Ultrasound in children

In adult pulmonology, emergency medicine and critical care, ultrasound is widely implemented with a solid evidence base [57, 58]. In the paediatric setting the evidence is less prominent, but is increasing, since the examination does not, for example, expose children to radiation or require movement to another room. Compared to conventional chest radiography, ultrasound has a high sensitivity (97%) and specificity (96%) for the detection of pneumonia in children [59]. Additionally, the sonographic consolidation dimension (measured on the largest consolidation surface) correlates with the serum C-reactive protein level. Despite the limited number of patients (n=49), one study suggested ultrasound as a tool for monitoring hospitalised infants and children [60]. In accordance with published literature, the presented abstracts further indicate that ultrasound may replace chest radiography as the first-line imaging modality in children with suspected pneumonia [61].

## Task directions
List every reference number given in square brackets in the passage on ultrasound in children. The material isn't needed for this.

(Data items)
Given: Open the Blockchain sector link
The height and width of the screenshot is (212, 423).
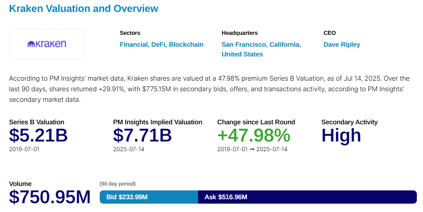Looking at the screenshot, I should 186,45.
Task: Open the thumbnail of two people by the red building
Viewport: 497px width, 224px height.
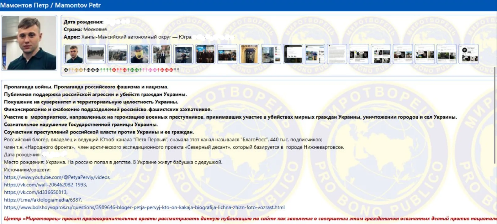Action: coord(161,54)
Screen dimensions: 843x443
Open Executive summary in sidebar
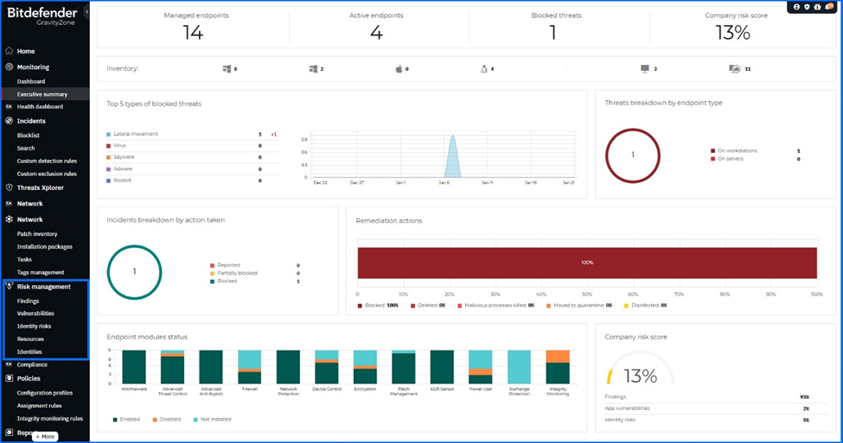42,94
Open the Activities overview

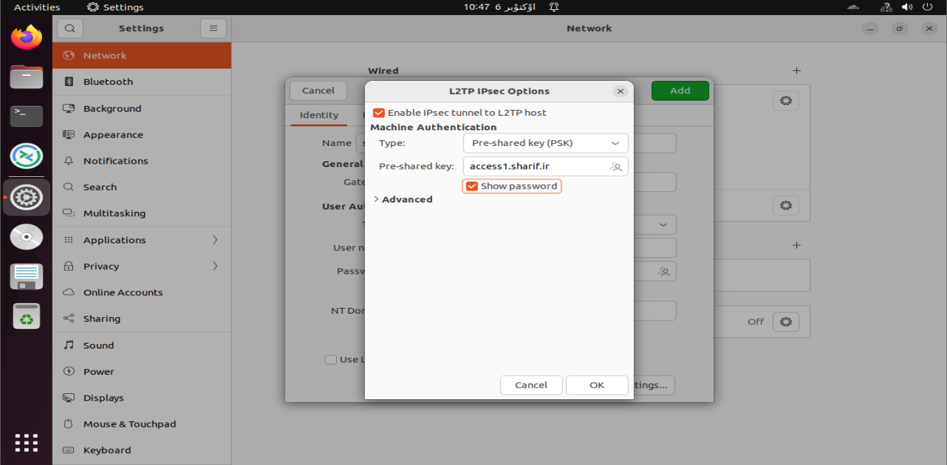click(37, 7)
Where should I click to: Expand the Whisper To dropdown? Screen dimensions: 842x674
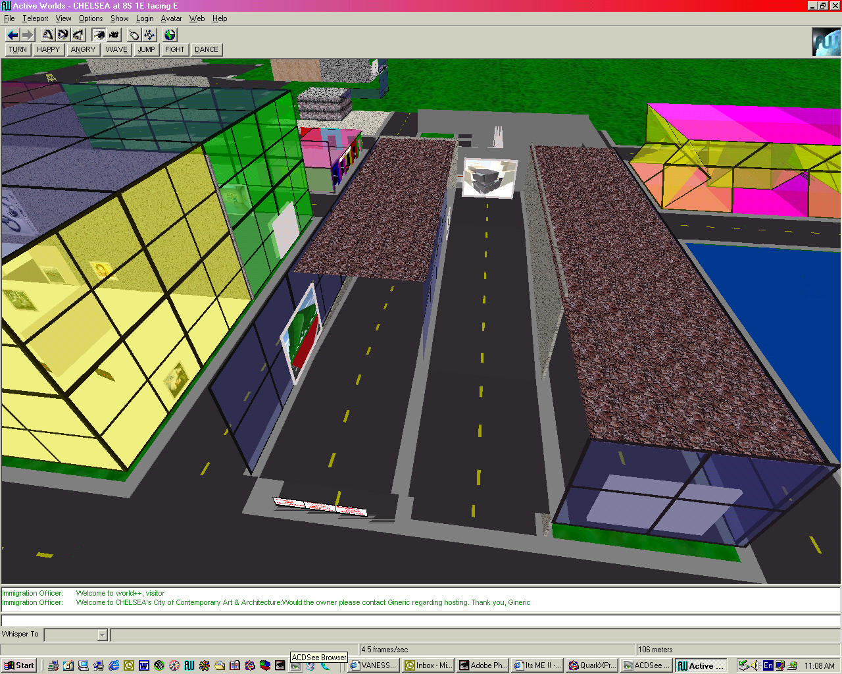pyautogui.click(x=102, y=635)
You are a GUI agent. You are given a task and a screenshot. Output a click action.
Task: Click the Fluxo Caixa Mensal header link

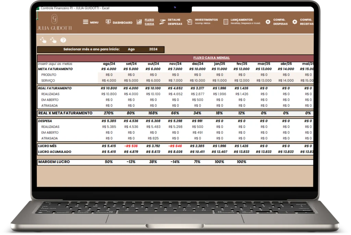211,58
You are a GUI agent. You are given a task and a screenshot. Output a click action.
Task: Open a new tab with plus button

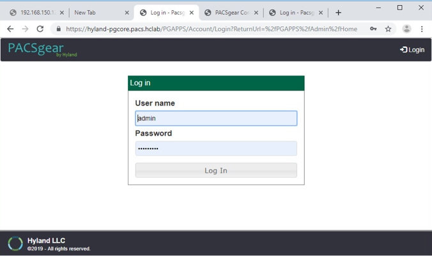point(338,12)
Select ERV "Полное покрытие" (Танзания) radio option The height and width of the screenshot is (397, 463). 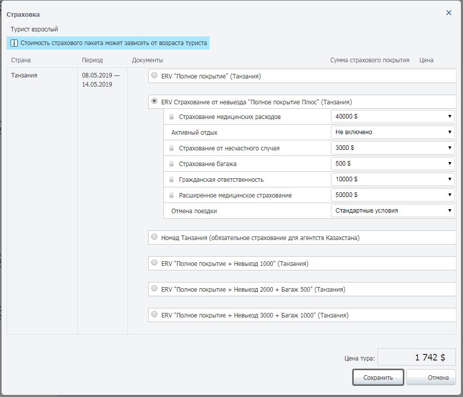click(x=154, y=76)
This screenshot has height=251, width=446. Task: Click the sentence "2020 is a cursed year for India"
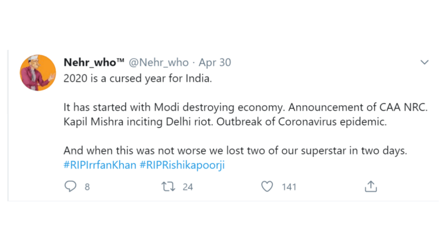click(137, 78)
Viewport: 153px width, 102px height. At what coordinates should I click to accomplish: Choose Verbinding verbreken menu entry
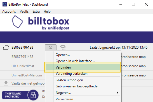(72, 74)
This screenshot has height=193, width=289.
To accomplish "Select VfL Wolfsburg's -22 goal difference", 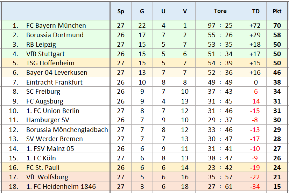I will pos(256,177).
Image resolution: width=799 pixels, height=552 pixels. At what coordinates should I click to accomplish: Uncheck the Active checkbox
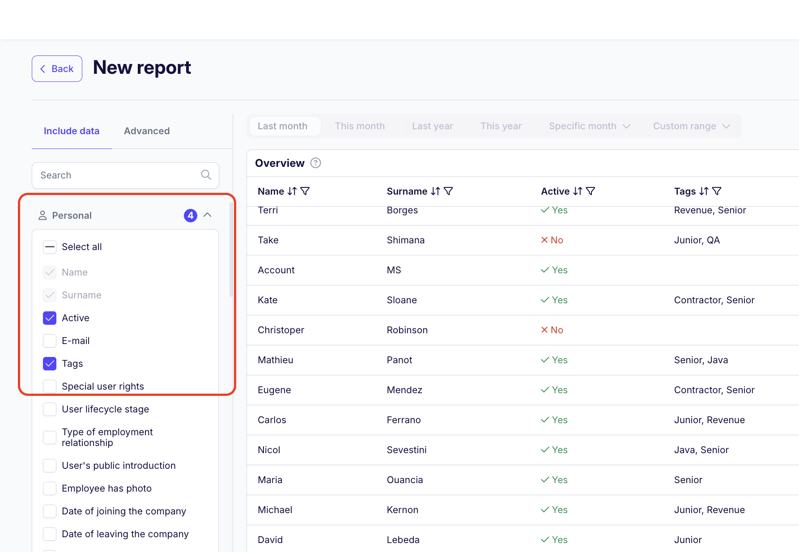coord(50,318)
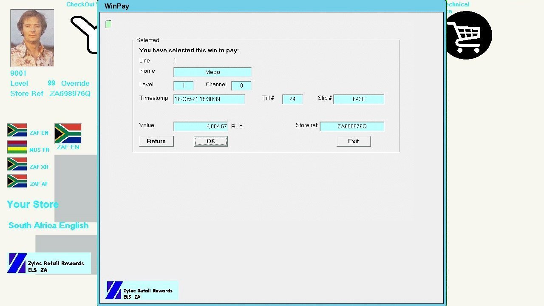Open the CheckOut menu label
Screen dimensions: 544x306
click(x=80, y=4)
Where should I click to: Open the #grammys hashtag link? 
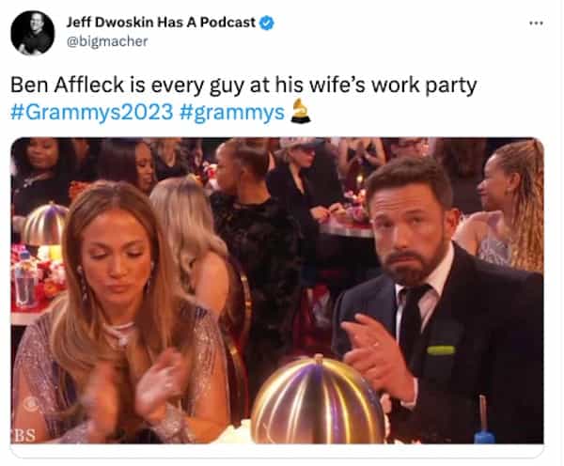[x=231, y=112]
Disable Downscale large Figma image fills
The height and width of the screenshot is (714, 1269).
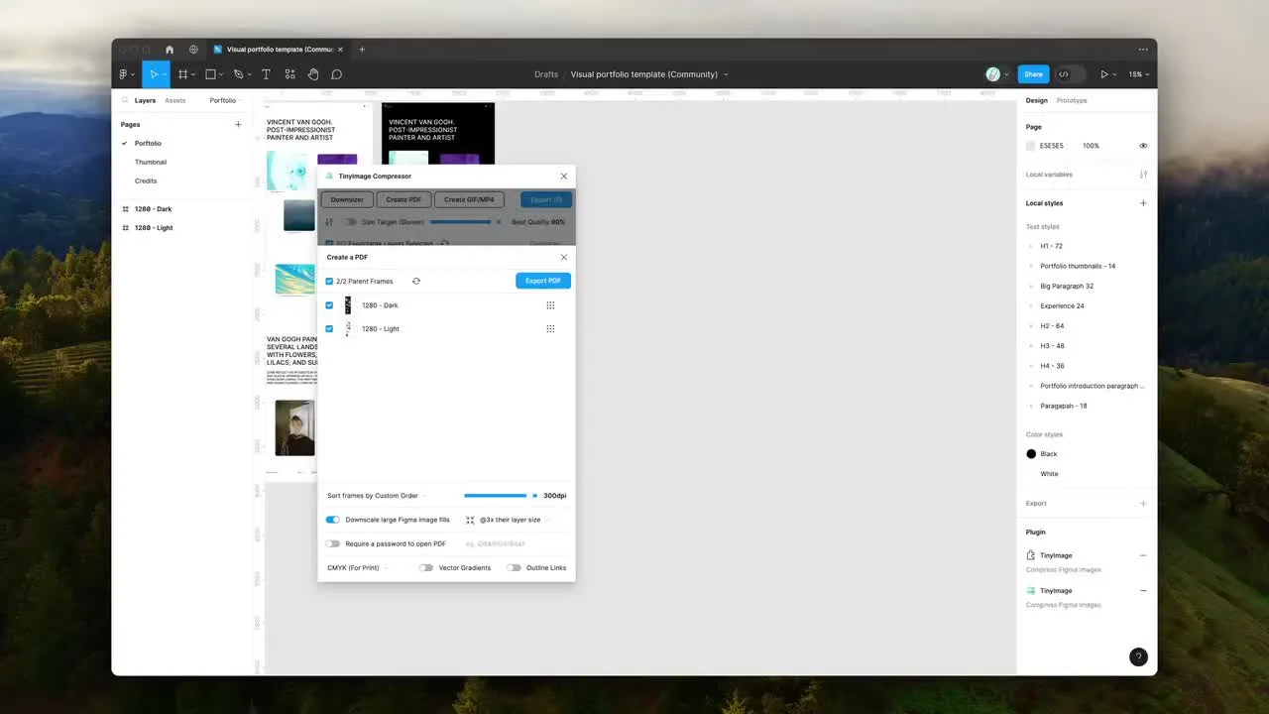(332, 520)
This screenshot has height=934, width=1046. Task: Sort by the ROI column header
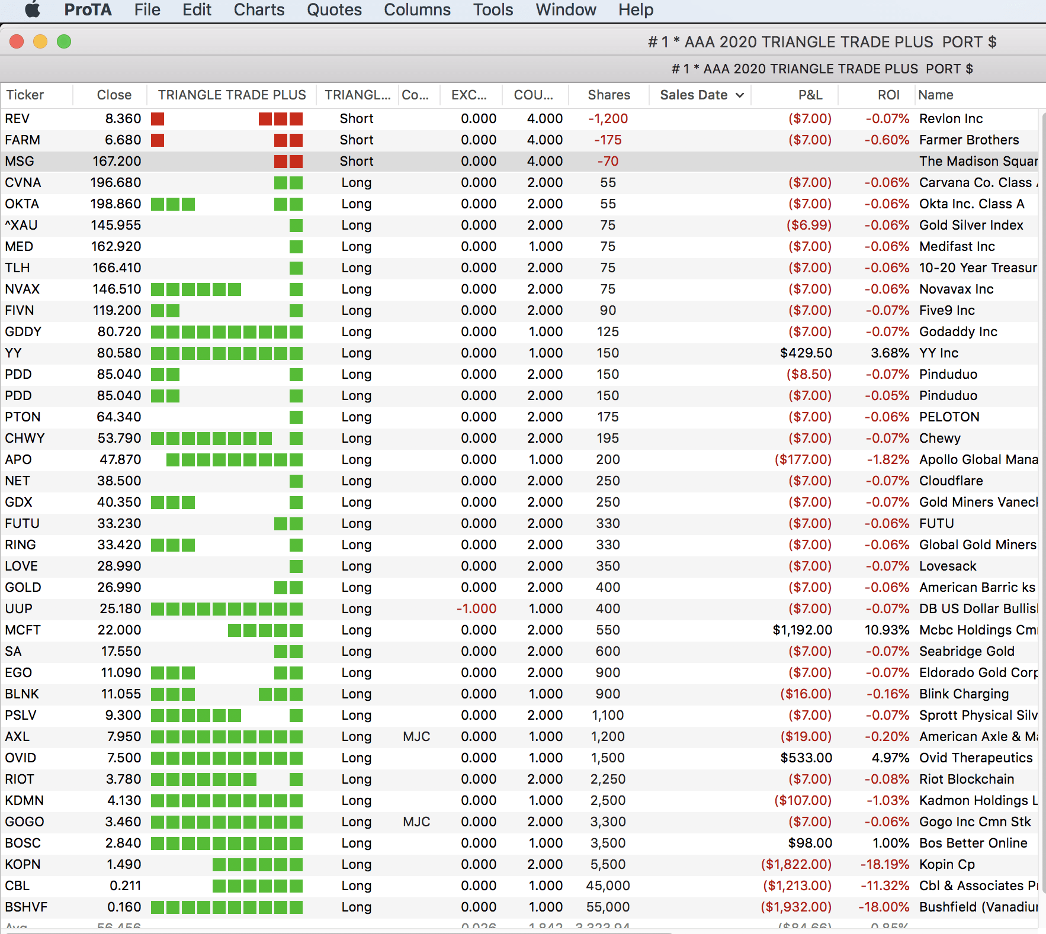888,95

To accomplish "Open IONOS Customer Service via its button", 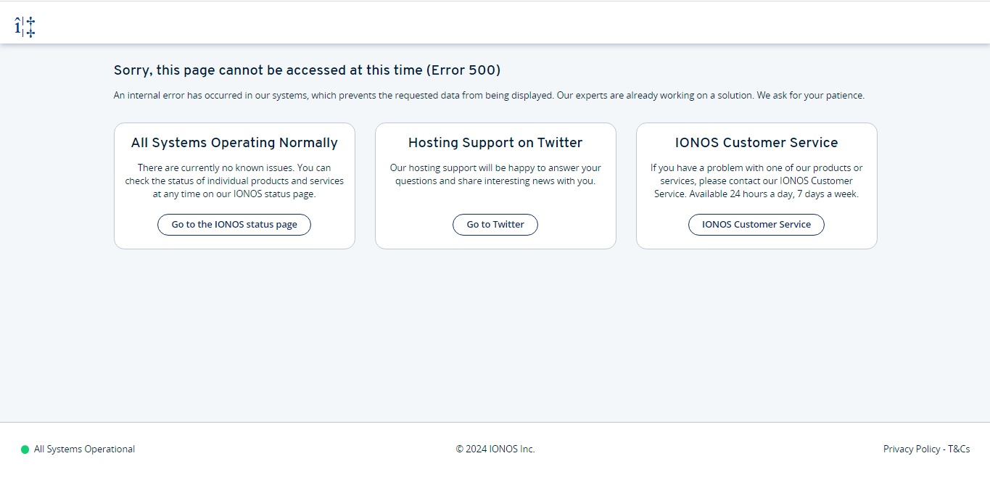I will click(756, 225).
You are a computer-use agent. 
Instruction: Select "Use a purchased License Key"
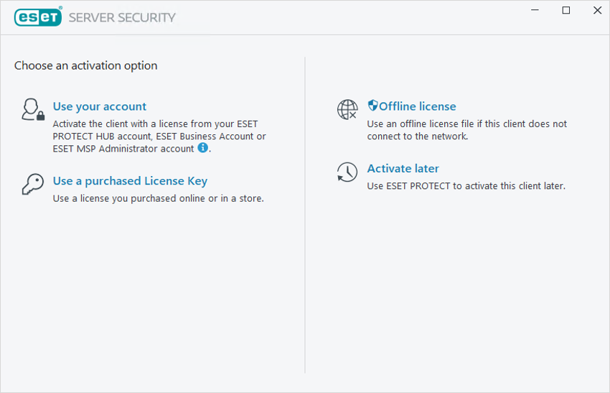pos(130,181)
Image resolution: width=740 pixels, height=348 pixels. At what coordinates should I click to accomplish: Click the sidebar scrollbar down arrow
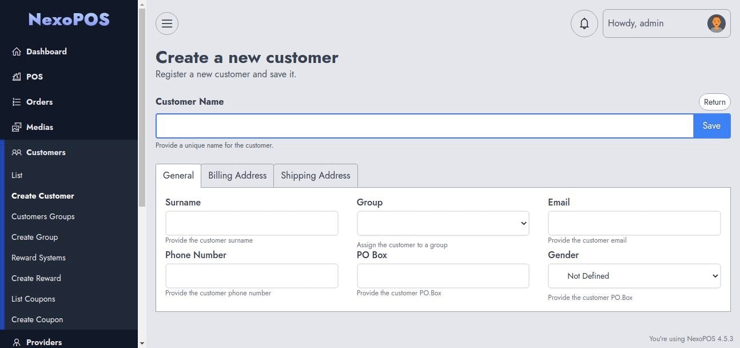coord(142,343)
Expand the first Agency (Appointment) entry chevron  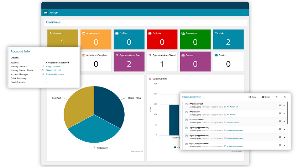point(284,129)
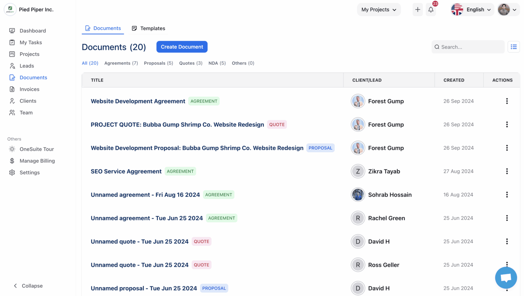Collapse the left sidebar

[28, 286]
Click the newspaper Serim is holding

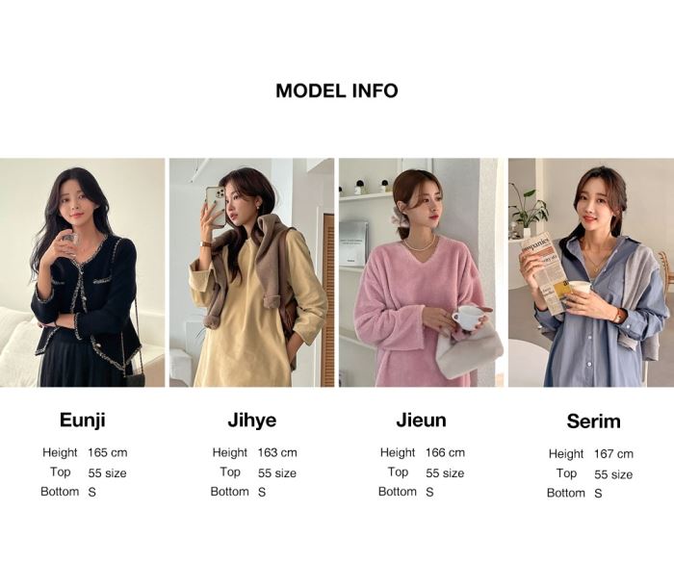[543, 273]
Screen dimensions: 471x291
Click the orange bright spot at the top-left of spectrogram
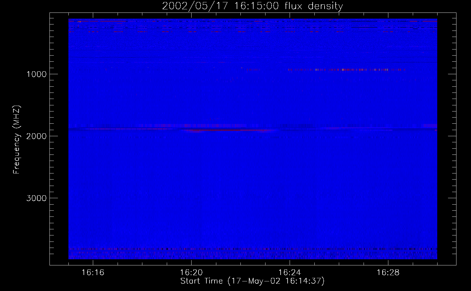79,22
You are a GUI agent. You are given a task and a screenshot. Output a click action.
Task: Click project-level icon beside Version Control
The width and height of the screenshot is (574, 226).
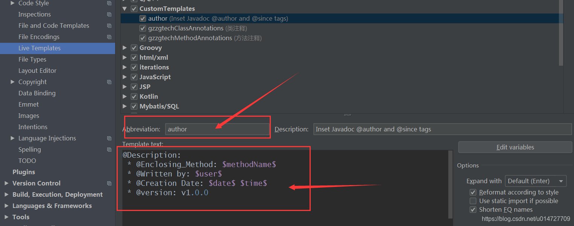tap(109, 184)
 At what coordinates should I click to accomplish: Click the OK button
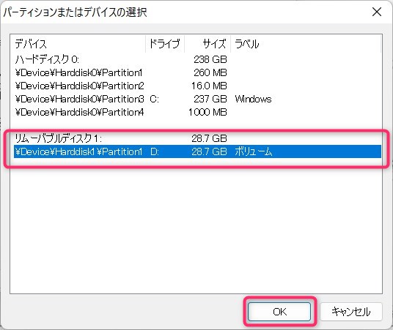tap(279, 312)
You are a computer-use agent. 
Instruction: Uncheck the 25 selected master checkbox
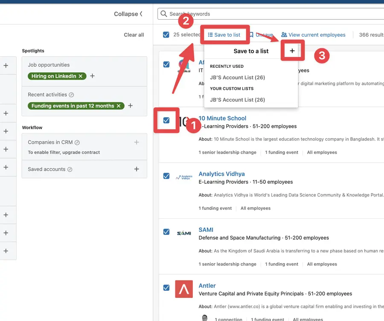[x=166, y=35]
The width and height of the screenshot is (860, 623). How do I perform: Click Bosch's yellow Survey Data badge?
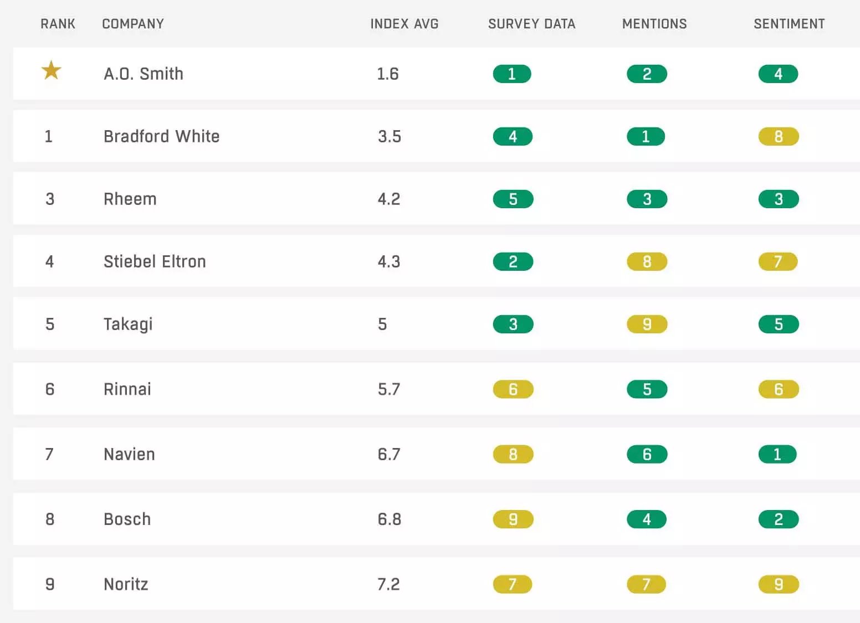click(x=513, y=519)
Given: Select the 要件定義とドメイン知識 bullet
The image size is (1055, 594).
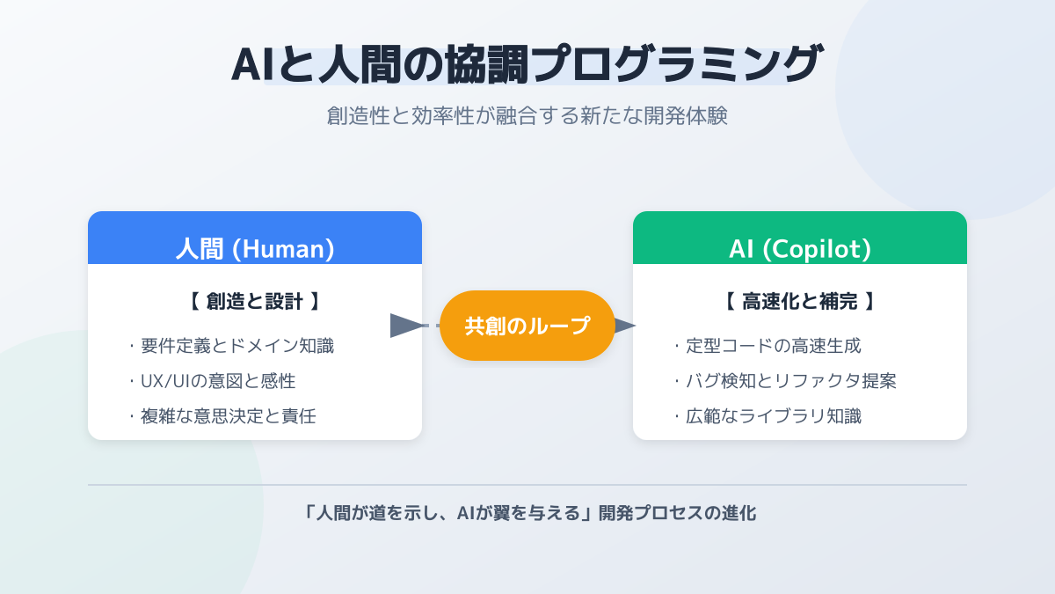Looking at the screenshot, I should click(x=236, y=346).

## Response
57, 58, 59, 60, 61